1971 — A criação do CEP
Em maio de 1971, a recém-criada Empresa Brasileira de Correios e Telégrafos (ECT), fundada em 1969, implantou oficialmente o Código de Endereçamento Postal. Inicialmente o código tinha apenas cinco dígitos e dividia o país em dez regiões postais. O objetivo era acelerar a triagem mecanizada de objetos nos centros de distribuição.

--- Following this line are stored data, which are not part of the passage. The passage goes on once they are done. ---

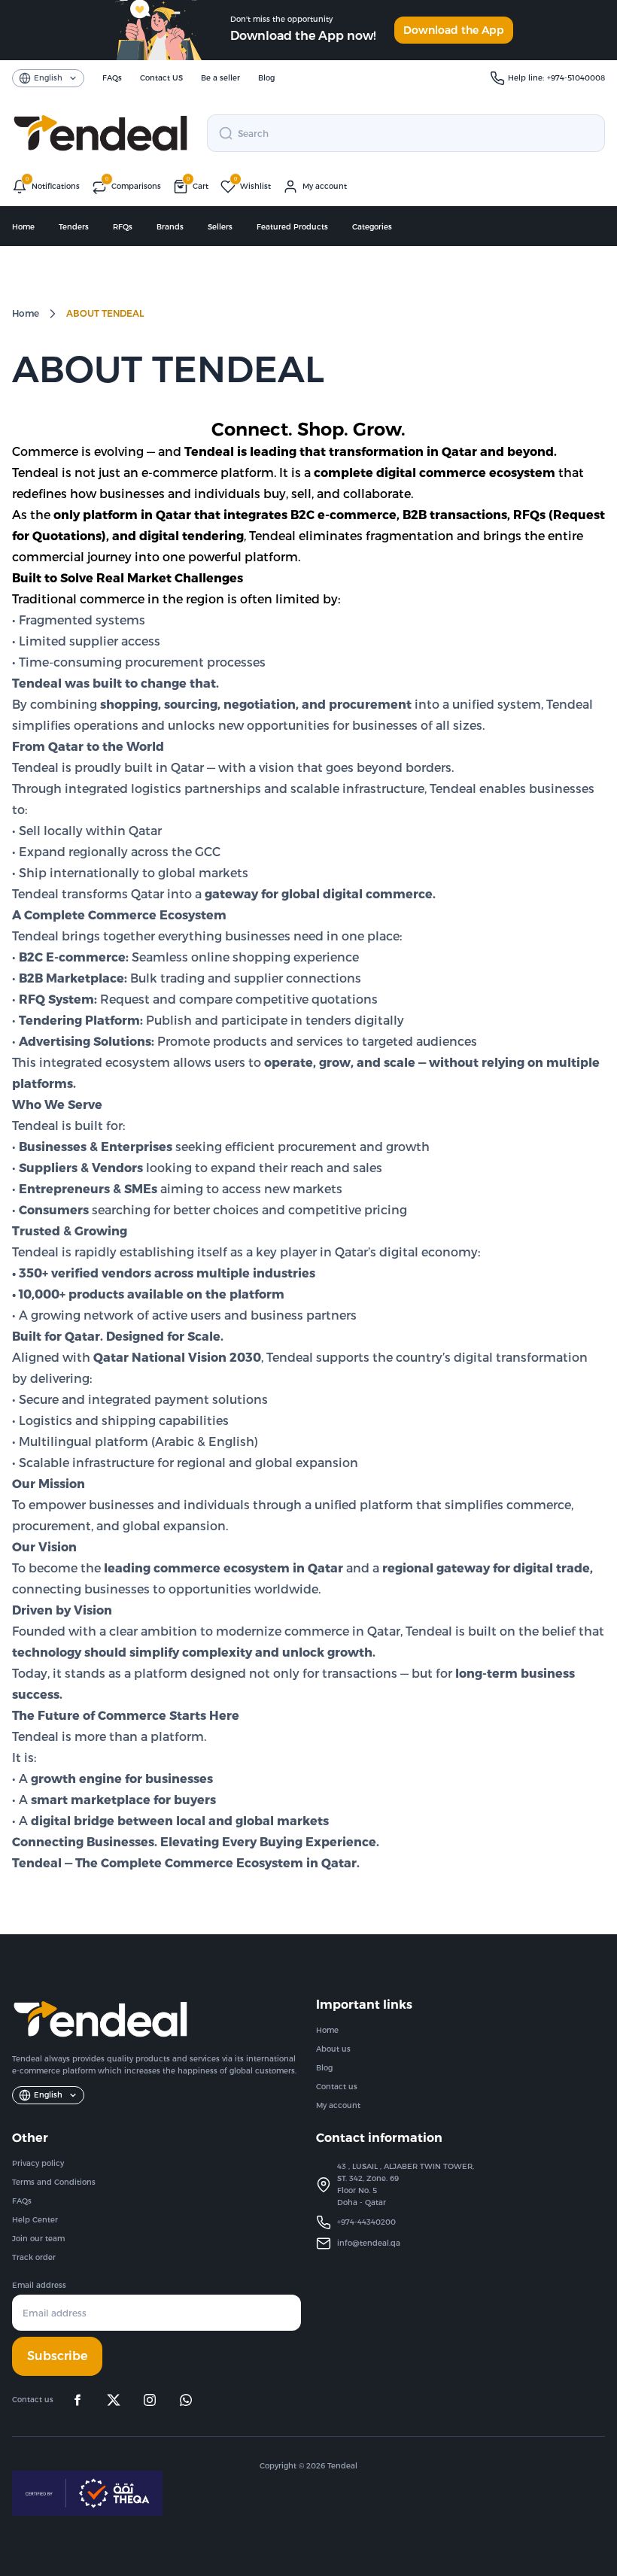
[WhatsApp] (186, 2400)
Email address (39, 2285)
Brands (170, 227)
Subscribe (57, 2356)
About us (333, 2049)
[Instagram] (150, 2400)
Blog (324, 2068)
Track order (34, 2257)
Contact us (336, 2086)
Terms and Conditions (54, 2182)
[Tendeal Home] (100, 133)
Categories (372, 227)
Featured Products (292, 227)
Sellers (220, 227)
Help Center (35, 2220)
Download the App (453, 30)
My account (338, 2105)
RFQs (122, 227)
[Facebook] (77, 2400)
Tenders (74, 227)
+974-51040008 (576, 78)
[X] (114, 2400)
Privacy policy (38, 2163)
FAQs (22, 2201)
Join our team (38, 2238)
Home (23, 227)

1992 — A expansão para 8 dígitos
Em 1992, com o crescimento das cidades e o aumento exponencial do volume postal, o CEP foi expandido para oito dígitos, no formato 00000-000 que conhecemos hoje. Os três dígitos adicionais permitiram identificar com precisão logradouros individuais, em vez de apenas bairros ou setores inteiros.
Anos 2000 — A era digital
Com a popularização da internet e do e-commerce, o CEP deixou de ser uma ferramenta exclusivamente postal e tornou-se a base de qualquer cadastro digital no Brasil. Surgiram APIs de consulta automática, formulários inteligentes que preenchem endereço sozinhos e sistemas de cálculo de frete em tempo real.
Hoje
Atualmente o Brasil possui mais de 1 milhão de CEPs ativos, cobrindo todos os 5.570 municípios do país. A base é atualizada continuamente pelos Correios, e ferramentas como o Consulte CEP tornam essa informação acessível a qualquer pessoa em segundos.
O futuro do CEP
Com o avanço de geolocalização precisa via GPS, drones de entrega e o conceito de what3words em outros países, alguns especialistas discutem se o modelo brasileiro de CEP continuará suficiente. Por enquanto, ele segue sendo a referência oficial e padrão de mercado.
Linha do tempo resumida
- 1969 — Fundação da ECT (Correios).
- 1971 — Criação do CEP com 5 dígitos.
- 1992 — Expansão para 8 dígitos.
- 2000s — Integração massiva com sistemas digitais.
- 2010s — APIs públicas e privadas de consulta.
- Hoje — Base de mais de 1 milhão de CEPs ativos.